The SRE program, as defined by Google, is web ops developed for the specific needs of Google, and not necessarily applicable elsewhere.
However, Site Reliability Engineering has been expanding in broader industry use recently. My current job title is an SRE, even though I work at a much smaller company and my job description fits pretty well with John Allspaw's 2012 Etsy web ops definition. My theory is that we've been progressing through titles as a shorthand for espousing the evolution of a single field:
- We started as sysadmins.
- Then as web sites became more of a "thing", job postings started to refer to web operations engineers to distinguish sysadmins who specialized in the web from those who also handled general office IT.
- Then DevOps was supposed to separate out those who were comfortable using programming to reduce their web ops workload.
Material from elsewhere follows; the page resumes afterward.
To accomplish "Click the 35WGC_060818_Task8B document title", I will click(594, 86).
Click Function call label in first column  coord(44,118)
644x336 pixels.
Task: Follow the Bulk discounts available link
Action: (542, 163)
- But as DevOps got muddled by the lack of a clear definition, we adopted Site Reliability Engineering to specify that we're looking for people who are on-call supporting production services.
So what is the difference between a sysadmin and an SRE? The year in which they received their title. What is the difference between traditional operations and site reliability engineering? SRE is merely the current incarnation of ops, using new tools (hello, containers!) and, as networked programs continue to become more larger and more important, an increased focus on practices that allow one engineer to do more.